About this task: Taking the data below, please print only the lines from the line holding "[Providence B.Ed College] (558, 50)" to the line holding "Europe (365, 2485)", inclusive, with pictures omitted.

Records shown:
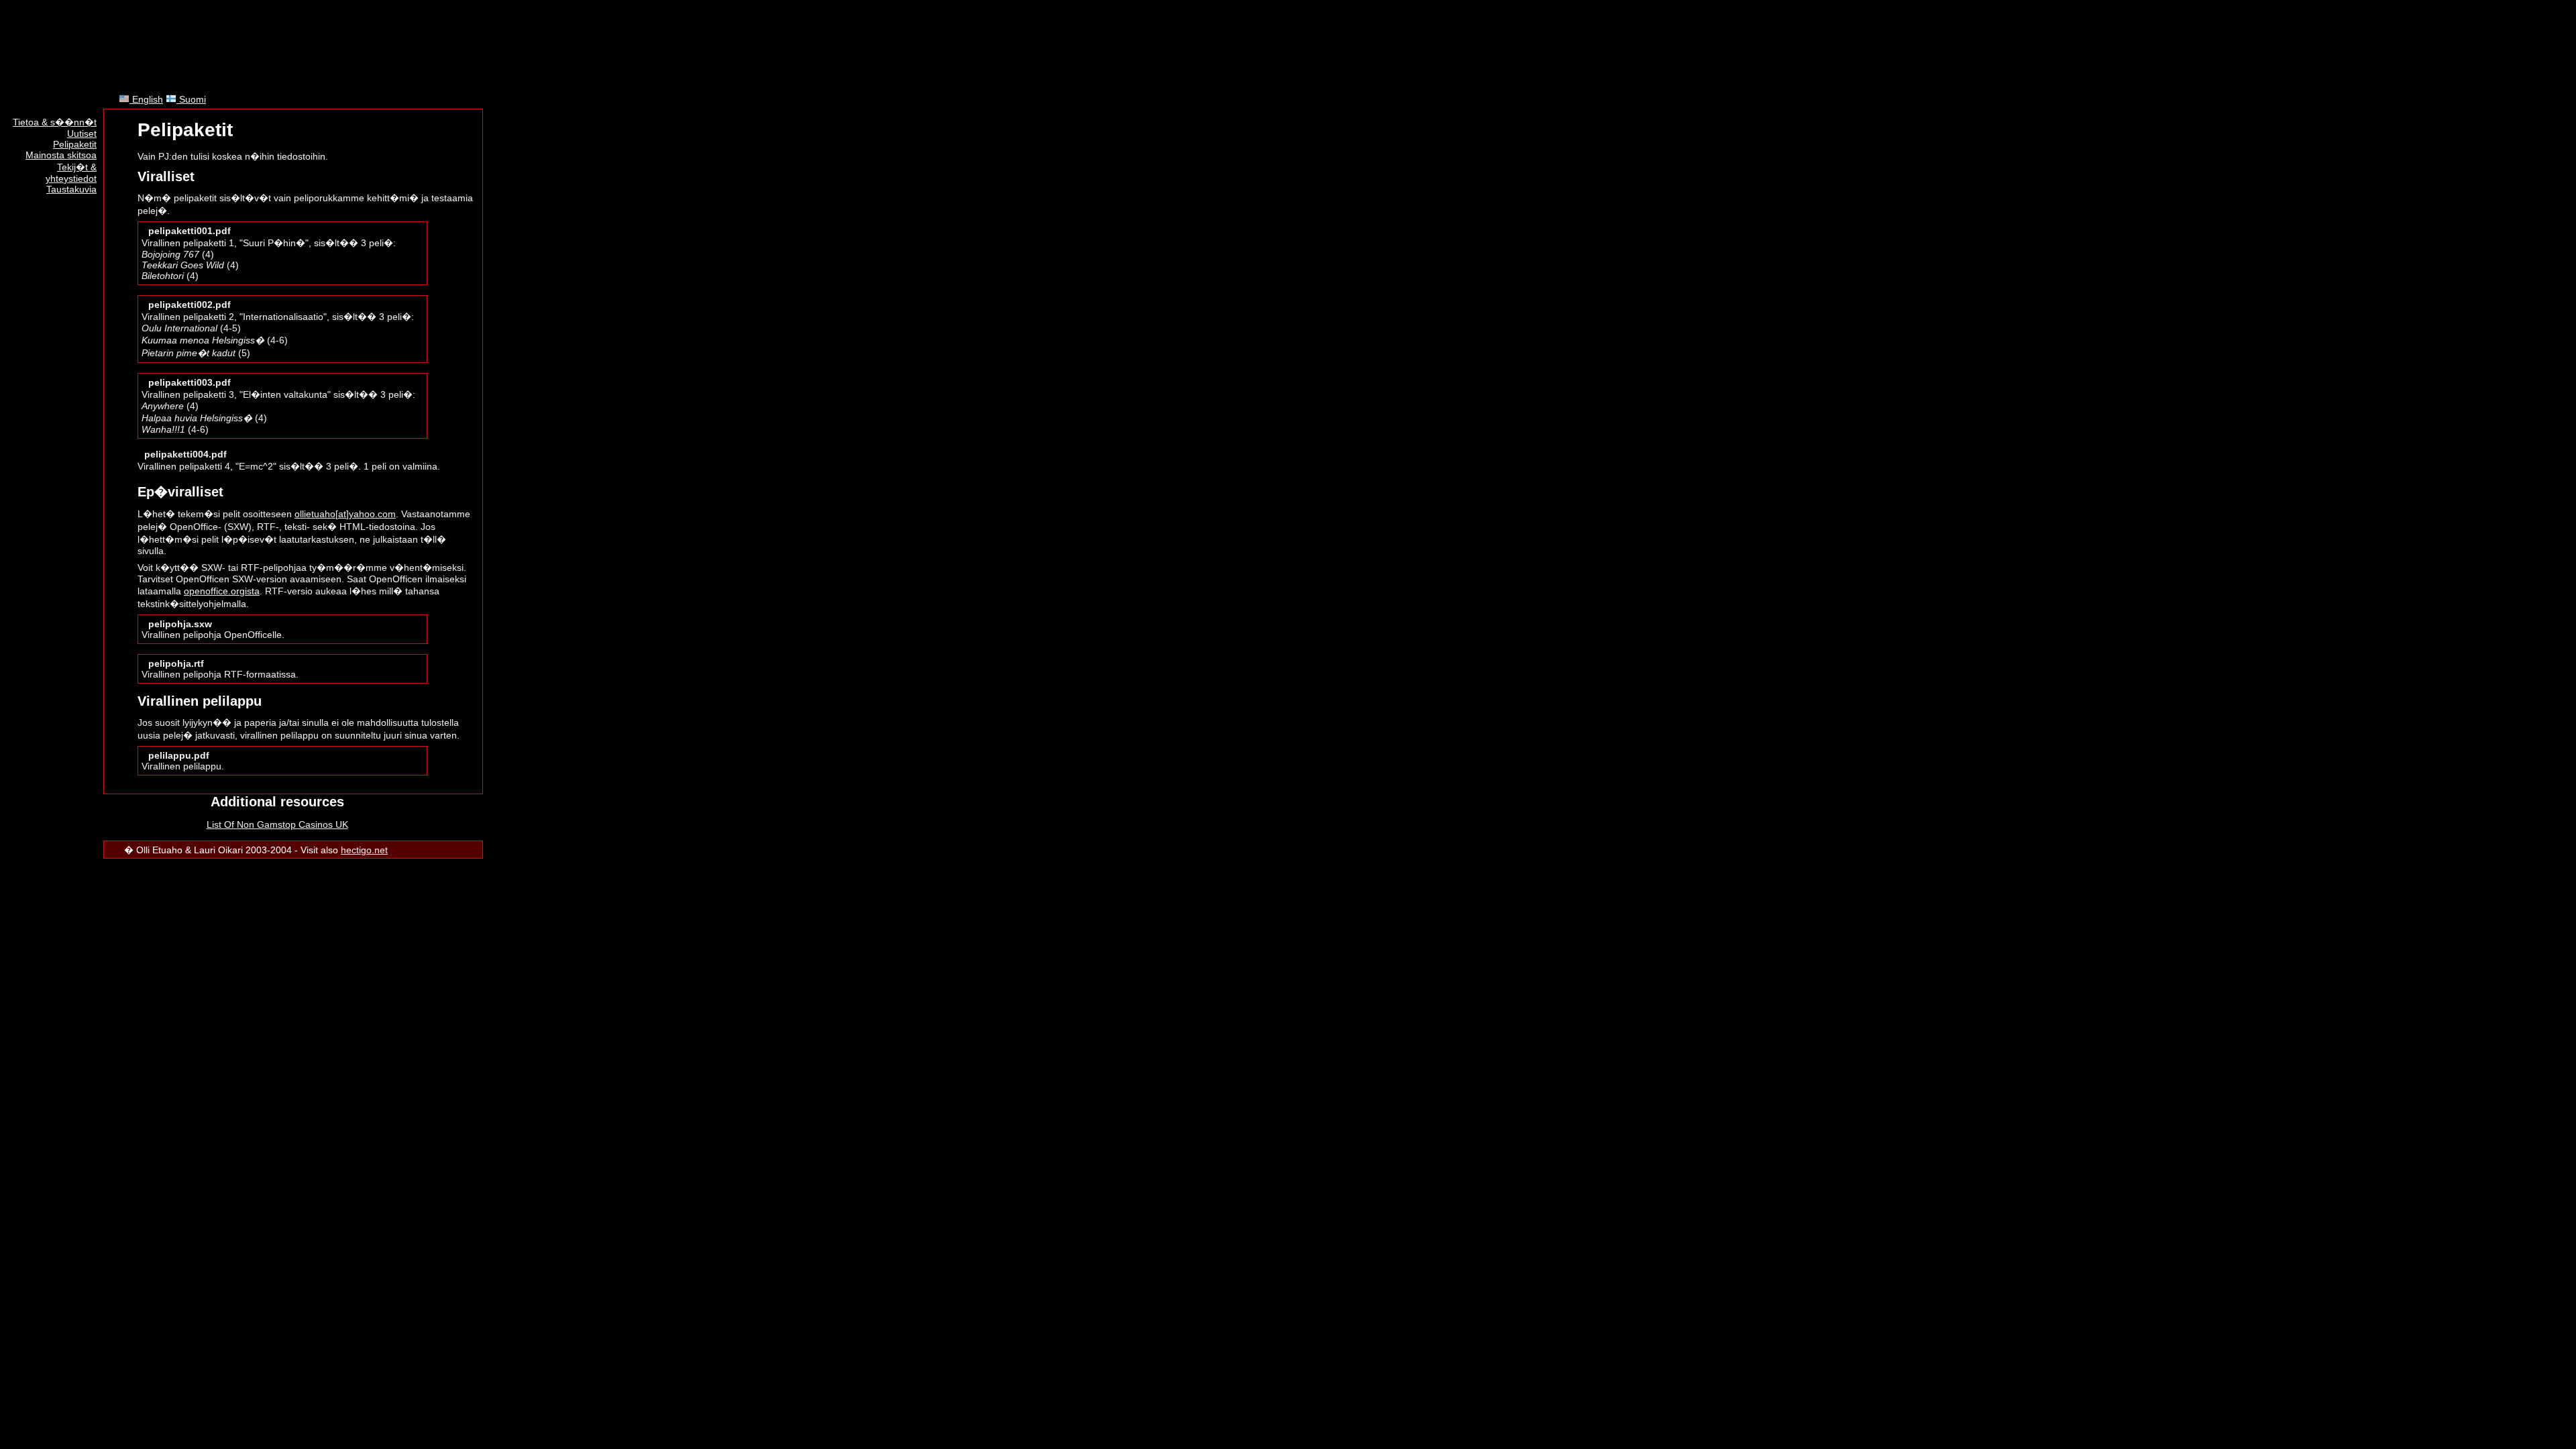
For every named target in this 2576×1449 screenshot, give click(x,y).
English (146, 99)
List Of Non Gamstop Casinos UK (277, 824)
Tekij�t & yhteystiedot (71, 173)
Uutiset (82, 133)
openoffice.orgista (222, 591)
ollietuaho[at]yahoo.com (345, 513)
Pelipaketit (75, 144)
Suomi (191, 99)
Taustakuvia (71, 189)
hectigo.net (364, 850)
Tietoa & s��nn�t (55, 122)
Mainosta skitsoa (61, 155)
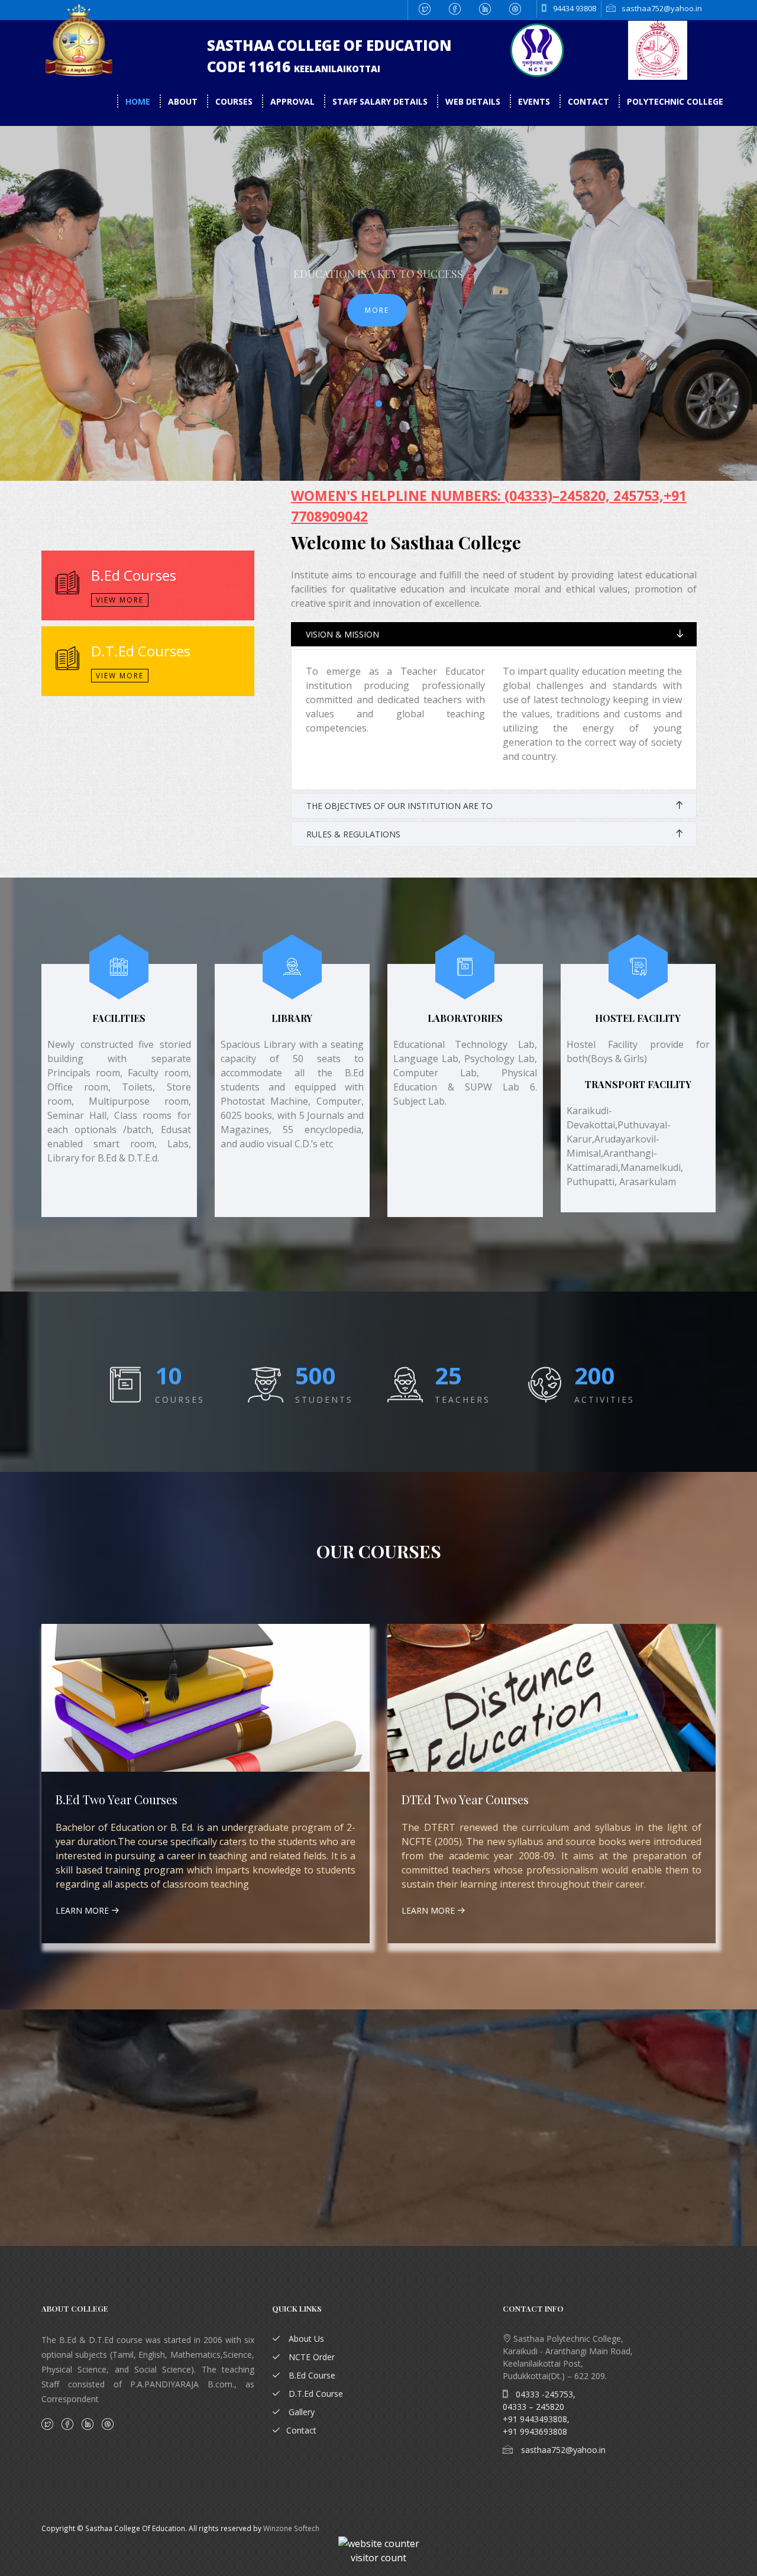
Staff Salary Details (381, 101)
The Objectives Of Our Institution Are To (399, 805)
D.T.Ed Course (314, 2393)
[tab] (494, 634)
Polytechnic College (675, 101)
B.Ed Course (310, 2375)
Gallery (300, 2412)
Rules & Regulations (353, 834)
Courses (234, 101)
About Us (305, 2338)
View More (120, 600)
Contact (590, 101)
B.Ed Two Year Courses (116, 1799)
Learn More (83, 1910)
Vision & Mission (342, 634)
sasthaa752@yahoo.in (562, 2449)
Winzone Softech (291, 2528)
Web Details (472, 101)
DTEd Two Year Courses (465, 1799)
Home (139, 101)
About (184, 101)
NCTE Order (310, 2357)
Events (535, 101)
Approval (292, 101)
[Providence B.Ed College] (558, 50)
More (377, 310)
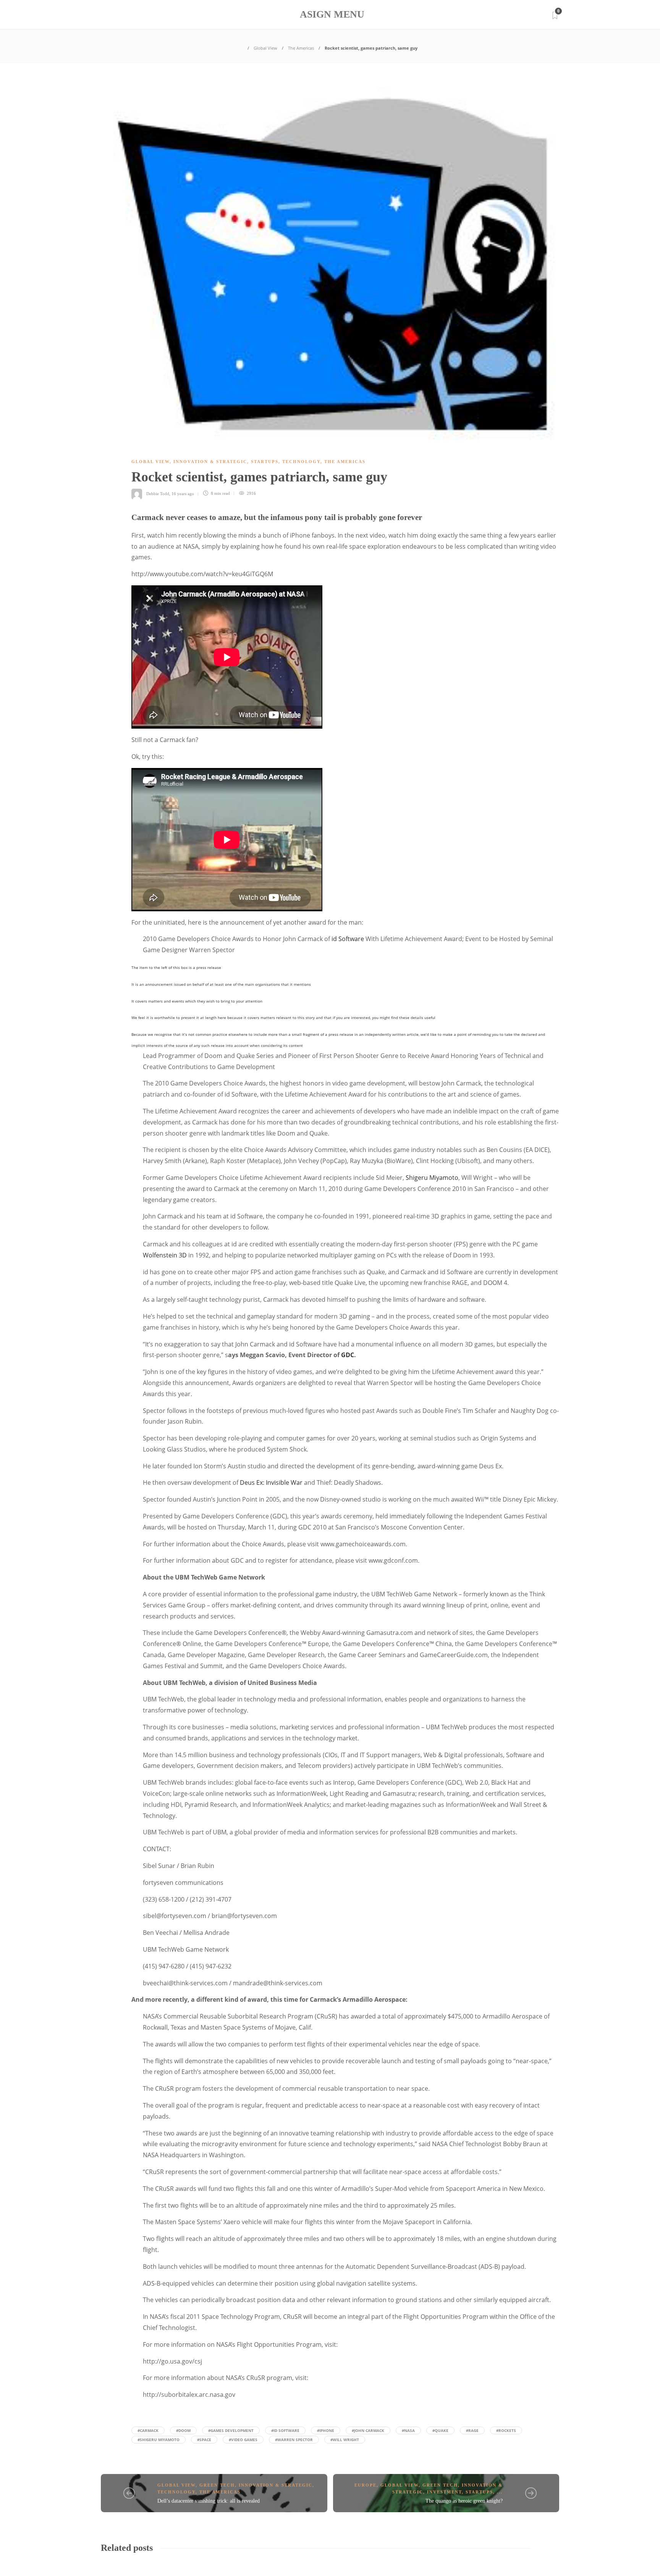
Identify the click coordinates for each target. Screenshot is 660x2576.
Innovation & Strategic (210, 461)
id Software (348, 939)
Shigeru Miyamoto (432, 1177)
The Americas (301, 48)
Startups (264, 461)
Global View (265, 48)
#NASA (408, 2430)
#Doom (183, 2430)
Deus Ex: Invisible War (271, 1482)
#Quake (440, 2430)
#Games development (231, 2430)
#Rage (472, 2430)
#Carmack (148, 2430)
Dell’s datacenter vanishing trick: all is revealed (208, 2501)
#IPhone (325, 2430)
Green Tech (217, 2485)
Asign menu (332, 14)
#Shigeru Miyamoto (159, 2439)
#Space (204, 2439)
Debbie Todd (157, 493)
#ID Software (285, 2430)
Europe (365, 2485)
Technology (301, 461)
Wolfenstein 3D (165, 1255)
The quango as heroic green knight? (464, 2501)
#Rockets (506, 2430)
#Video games (243, 2439)
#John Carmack (368, 2430)
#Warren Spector (294, 2439)
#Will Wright (344, 2439)
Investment (444, 2492)
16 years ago (182, 493)
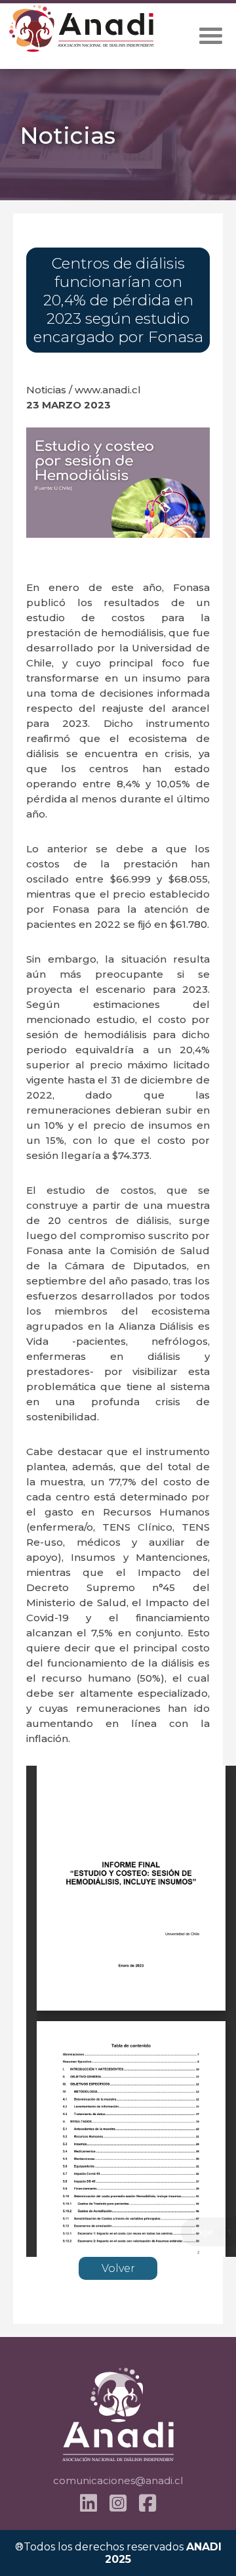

Solution for this task:
[Providence B.Ed College] (558, 50)
More (377, 310)
Identify the click coordinates for each target. Screenshot is 660x2576.
Innovation & Strategic (210, 461)
id Software (348, 939)
Shigeru Miyamoto (432, 1177)
The Americas (301, 48)
Startups (264, 461)
Global View (265, 48)
#NASA (408, 2430)
#Doom (183, 2430)
Deus Ex: Invisible War (271, 1482)
#Quake (440, 2430)
#Games development (231, 2430)
#Rage (472, 2430)
#Carmack (148, 2430)
Dell’s datacenter vanishing trick: all is revealed (208, 2501)
#IPhone (325, 2430)
Green Tech (217, 2485)
Asign menu (332, 14)
#Shigeru Miyamoto (159, 2439)
#Space (204, 2439)
Debbie Todd (157, 493)
#ID Software (285, 2430)
Europe (365, 2485)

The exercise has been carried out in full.